Centre européen de sociologie et de science politique

Hommage à Isabelle Charpentier

Le CESSP exprime son infinie tristesse face à la disparition d’Isabelle Charpentier, dont elle était membre associée. Son parcours était marqué par l’interdisciplinarité. Après une formation en droit et une maîtrise en droit public, suivies d’une maîtrise de science politique et d’un DESS d’Administration et Services publics, puis d’une licence de LEA, elle avait effectué une thèse sur la réception et les appropriations de l’œuvre d’Annie Ernaux, soutenue sous la direction Bernard Pudal à l’Université d’Amiens en 1999 (Une intellectuelle déplacée — enjeux et usages sociaux et politiques de l’œuvre d’Annie Ernaux – 1974-1998). Depuis ce moment, Isabelle Charpentier entretenait des liens étroits avec le CSE puis le CESSP. Parallèlement à sa thèse, elle avait codirigé avec Eric Darras l’enquête collective du CURAPP sur les formes « non conventionnelles » de l’action politique, publiée sous le titre La Politique ailleurs (PUF 1998).

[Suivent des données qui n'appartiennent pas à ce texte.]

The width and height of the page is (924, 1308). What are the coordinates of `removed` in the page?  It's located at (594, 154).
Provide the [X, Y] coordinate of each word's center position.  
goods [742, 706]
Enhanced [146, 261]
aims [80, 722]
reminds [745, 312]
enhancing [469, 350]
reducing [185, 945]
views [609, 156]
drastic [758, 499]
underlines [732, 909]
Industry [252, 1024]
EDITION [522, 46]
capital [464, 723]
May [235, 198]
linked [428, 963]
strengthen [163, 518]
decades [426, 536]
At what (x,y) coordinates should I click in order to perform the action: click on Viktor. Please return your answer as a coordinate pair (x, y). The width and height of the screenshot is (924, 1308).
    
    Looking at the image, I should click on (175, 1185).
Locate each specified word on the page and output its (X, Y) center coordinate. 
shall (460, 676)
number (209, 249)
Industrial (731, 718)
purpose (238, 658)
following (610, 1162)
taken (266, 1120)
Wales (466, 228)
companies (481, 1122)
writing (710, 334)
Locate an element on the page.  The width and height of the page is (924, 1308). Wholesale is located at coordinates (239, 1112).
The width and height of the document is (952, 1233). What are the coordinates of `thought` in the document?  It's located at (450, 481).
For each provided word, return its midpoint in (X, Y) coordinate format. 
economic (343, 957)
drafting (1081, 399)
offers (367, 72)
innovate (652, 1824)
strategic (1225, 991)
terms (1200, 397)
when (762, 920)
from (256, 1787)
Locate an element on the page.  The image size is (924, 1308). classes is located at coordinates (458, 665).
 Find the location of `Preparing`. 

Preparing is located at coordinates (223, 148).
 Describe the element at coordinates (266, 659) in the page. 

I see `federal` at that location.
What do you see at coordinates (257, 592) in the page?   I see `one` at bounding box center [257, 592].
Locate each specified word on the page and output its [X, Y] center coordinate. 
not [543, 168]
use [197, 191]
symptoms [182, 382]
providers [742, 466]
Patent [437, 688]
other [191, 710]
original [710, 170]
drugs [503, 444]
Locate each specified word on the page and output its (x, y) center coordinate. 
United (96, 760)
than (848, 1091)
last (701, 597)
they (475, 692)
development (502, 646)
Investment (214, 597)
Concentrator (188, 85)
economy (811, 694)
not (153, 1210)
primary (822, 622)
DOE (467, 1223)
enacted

Recrutée comme maîtresse de conférences à l’Université Saint-Quentin-en-Yvelines, après avoir été monitrice à l’Université d’Amiens et ATER à l’Université de Paris 1-Panthéon-Sorbonne, elle y a enseigné en pionnière les études de genre dans le département de science politique. Elle y a développé une réflexion plus générale sur la sociologie de la réception au moment où cette question commençait à susciter l’intérêt des sciences sociales et politiques, et a coorganisé avec Lynn Thomas un grand colloque international et interdisciplinaire à l’Université de Saint-Quentin-en-Yvelines, qui a donné lieu à un ouvrage collectif sous sa direction ayant fait date (Comment sont reçues les œuvres ? Creaphis, 2006).   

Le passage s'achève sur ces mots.